Since competing for the Team USA Scholarship program in October, 2008, then relocating to the UK in early 2009 to compete in the MSA Formula Ford Championship of Great Britain, I’ve worked very hard and have been rewarded with some huge success. Early in the year, along with some good networking and many might say a real leap of faith, I happened to stumble into a small team, JTR, run by a young man named Joe Tandy. He was the owner of his own operation at just 26 years old. His brother Nick, 24, pilots the lone JTR British F3 entry, while I proudly drive his number 21 Formula Ford (one of two they field). It’s kind of a storybook team run just like the ones you hear about in some Gordon Kirby’s stories about the 1970s.
The team is located in the countryside of central England and operated from inside one of the smaller barns on the Tandy’s family farm which consists of 200 acres. Joe’s dad, Joe Sr., works the farm all by himself except for a few times a year when he calls on his boys and a few of their friends to help with the crops. One of his biggest chores is building innovative contraptions to scare off the birds! Joe Sr. is a racer too from way back when. He gave both Joe and Nick their start in racing Ministox when they were just 11 or 12 years old. A few years back, in order to build a racing operation that would move forward, Joe decided to retire from driving himself and leave those duties to his brother Nick. They rapidly moved from a one-car Formula Ford effort to what they are today. This move is what defined Joe Tandy as an owner and earned him the respect of his competitors.

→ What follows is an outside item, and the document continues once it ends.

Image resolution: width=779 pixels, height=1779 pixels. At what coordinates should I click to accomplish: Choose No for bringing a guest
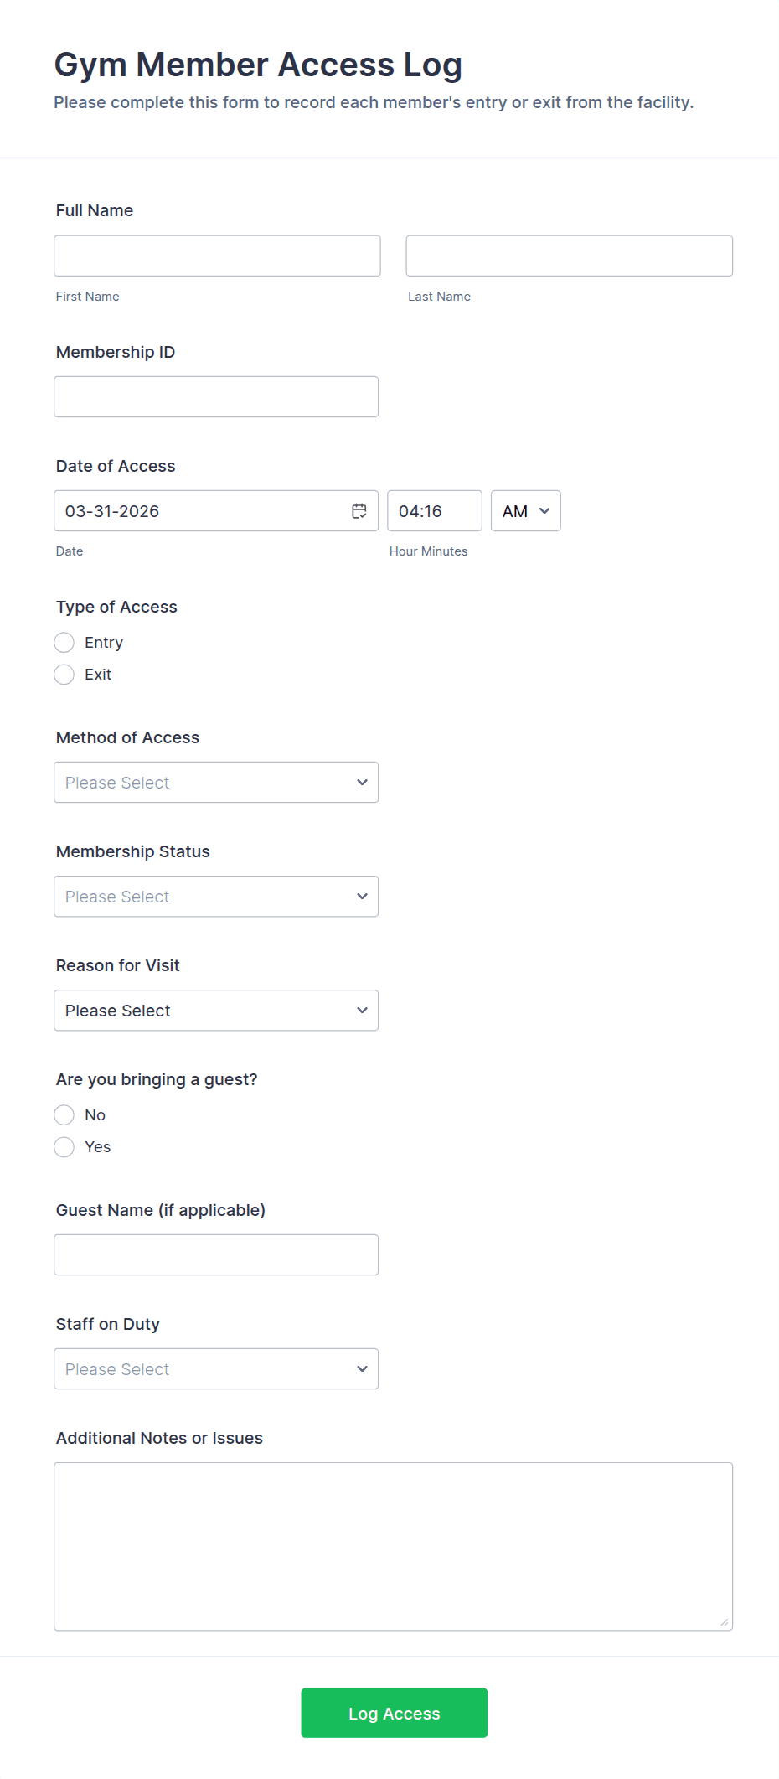click(x=64, y=1115)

Joe’s team is just what the name indicates; it’s a TEAM where everyone works together to produce the best result. We’ve got some great cars, some great people, all the equipment that’s necessary to win, and we always try and look professional when we race. When I joined JTR, Joe never treated me like a kid and he never treated me like an “American†– he just treated me like a professional race driver. He was the first real car owner I’d ever worked with competing for a season-long championship.
During the month of May in England, I competed in six races and I won three of them. Although half of those races where in a Formula Palmer Audi car (Joe Tandy had won the FPA championship in 2005), Joe still sent along engineering help to look after me. Then, a couple of weeks later, Joe and a close friend of his were killed in a road car accident not far from his home. I, along with the rest of the team, was devastated, but we all vowed to continue his legacy.
This last weekend, our first without Joe as our leader, we had three Formula Ford races at Rockingham – and I’m very grateful that I won one of those races in his honor. The most important thing is I felt like I could have won them all. That’s how Joe Tandy always felt when we raced together and that’s why I believe we had such a strong connection. After winning at Rockingham I could only think of one thing….This one’s for you, Joe!
This picture was taken from a field at the Tandy farm which sits up high and overlooks the small village of Pavenham below. You can see the beautiful church off in the distance where Joe was laid to rest earlier this week. I know one thing for sure, from now on whenever I’m at the JTR shop, I’ll be glancing down at the church in the village below and reminding myself of how lucky I was to have a friendship with Joe.
Joe Tandy was a racer’s racer and I will never forget him. He was more than my team owner, he was my friend.